Public Property Invest ASA - Mandatory notification of trade
December 17, 2025: Reference is made to the stock exchange notices by Public Property Invest ASA (the "Company") on December 16, 2025 and December 17, 2025 regarding completion of the acquisition of a social infrastructure portfolio from Sämhallbyggnadsbolaget i Norden AB (publ) ("SBB", and such transaction, the “SocialCo Transaction”).
As announced on November 11, 2025, APG Invest AS ("APG Invest"), a wholly owned subsidiary of Aker ASA and a legal person closely associated with board member of the Company, Jens-Fredrik Jalland, agreed in connection with the SocialCo Transaction to subscribe and be allocated class A shares in a private placement in the Company (the “Private Placement”) , to acquire a certain number of non-voting class B shares in the Company from SBB, to exchange a certain number of class A shares for class B shares with SBB, and to lend out a certain number of class A shares to facilitate DVP settlement of the Private Placement.
Settlement of the above transactions was completed today, December 17, 2025. In connection with the settlement APG Invest has:
- received in the Private Placement 56,818,629 unlisted ordinary shares in the Company with ISIN NO0013699991 at a subscription price of NOK 23 per share;
- received 12,991,501 unlisted ordinary class A shares in the Company with ISIN NO0013699991 to settle a lending of the same number of listed ordinary class A shares to facilitate DVP settlement of the Private Placement;
- acquired 178,432,867 non-voting class B shares with ISIN: NO0013700005 from SBB for cash at the subscription price in the Private Placement; and
- exchanged with SBB 3,920,333 ordinary class A shares in the Company with ISIN: NO0013178616 for a corresponding number of non-voting class B shares with ISIN: NO0013700005.

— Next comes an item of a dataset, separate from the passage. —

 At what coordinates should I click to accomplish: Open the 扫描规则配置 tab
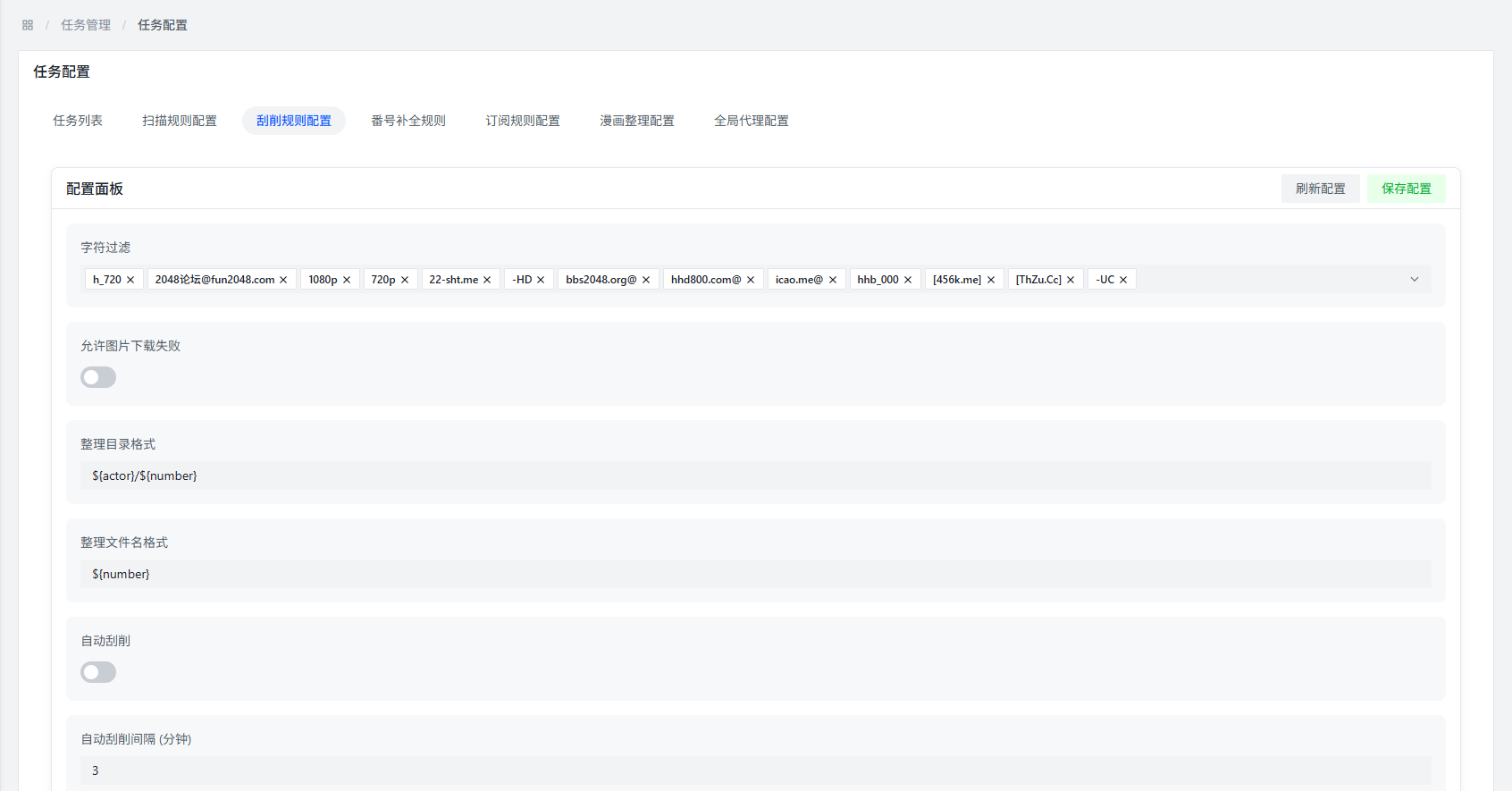pos(180,121)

After completion of the abovementioned transactions, APG Invest holds 137,487,381 ordinary class A-shares, of which 69,810,130 are unlisted pending publication of a listing prospectus by the Company, and 182,353,200 non-voting class B shares in the Company, corresponding to an economic interest of approximately 33.32% and voting rights of approximately 23.28% in the Company.*
Please see attachment for more information regarding the transactions in accordance with Regulation EU 596/2014 (MAR) article 19.
This information is subject to the disclosure requirements pursuant to Article 19 of the EU Market Abuse Regulation and section 5-12 of the Norwegian Securities Trading Act.
* Assuming that the subsequent offering announced by the Company on 11 November 2025 is fully subscribed.